>> Start Text passage

Last year, I bought Nancy Bubel's
The New Seed-Starters Handbook
. Trying to better myself, as usual. I read the preface earnestly. I felt a swelling sense of purpose. But then I began to skim, and then skip ahead, and naturally, I became overwhelmed. The old cookbook overload kicking in. It was frustrating, but it also made me appreciate the commitment of years and time required to become a true gardener. In the introduction, Nancy Bubel says she began gardening in 1957, when she killed a batch of radishes in a window box. It was nice of her to include that. I am learning not to overstudy, but rather to be satisfied above all by the process. Learn what I learn, on the fly. I try to choose
wisely, plant things on the basis of the growing cycle and need for a head start, but pretty quickly I am throwing in favorites just because I miss them. Here in March I hunger for the stem crack of cilantro plucked in the morning sun and the thrill of discovering a deep green zucchini squash lying boa-belly fat in the grass, and so I unseal their respective envelopes and tap out a palmful of each. I do this fully recognizing that cilantro planted directly in the ground will catch and pass the wan, leggy stuff I'll sprout in these trays, and that starting your zucchini early is like starting your dandelions early. The hunger here is not so much for the food as it is for the sight of the sprout. And so I spend a few quiet hours in the subterranean sanctity of my ratty basement, tamping hard seeds into cushiony cubes of humus, putting in motion the predictable miracle of germination. A miracle available even to a klutz like me.

>> End Text passage
>> Start Information provided

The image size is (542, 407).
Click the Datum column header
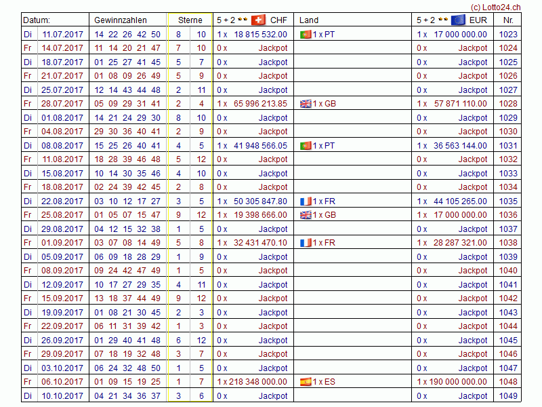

>> End Information provided

## [Required actions]
A. How would you render this sentence from the seed-starting passage in Spanish: "In the introduction, Nancy Bubel says she began gardening in 1957, when she killed a batch of radishes in a window box."
B. Using the seed-starting passage, can you answer these?
(i) What book did the writer buy last year?
(ii) In which month is the writer sowing cilantro and zucchini seeds?
(iii) In what part of the house does the writer spend a few quiet hours tamping seeds into humus?
C. Can you resume the seed-starting passage with a paragraph that picks up right after "A miracle available even to a klutz like me."?
The material above comes from a separate source and has no connection to the seed-starting passage.

## [Answers in order]
A. En la introducción, Nancy Bubel dice que empezó a hacer jardinería en 1957, cuando mató una tanda de rábanos en una jardinera de ventana.

B.
(i) The New Seed-Starters Handbook, by Nancy Bubel.
(ii) March.
(iii) The basement.

C.
In Rwanda, 800,000 died. Most of the killing was done with machetes, axes, and hoes. One by one. Face-to-face. Neighbor on neighbor. Here I am with my seed packets. You can bow to the six directions of the cosmos full-time until you blow your back out and never reconcile the capricious distance between dumb luck and utter horror. In the preface to
The New Seed-Starters Handbook
, the poet-farmer Wendell Berry says that growing your own food is a sacrament. A visible form of an invisible grace. It is certainly an act of faith. When you tuck that seed in the dirt, you are drawing on the past to bank on the future. In another of his gardening poems, Bruce Taylor writes that planting serves “to bring us to our knees/to bring us back to quiet…” No matter the speed and uncertainty of the approaching future, we love to put our hands in the dirt, “where there's little/choice but to begin/with the intensive/care of the present…”

I take the trays upstairs, to a southern-facing window, and place them in the light.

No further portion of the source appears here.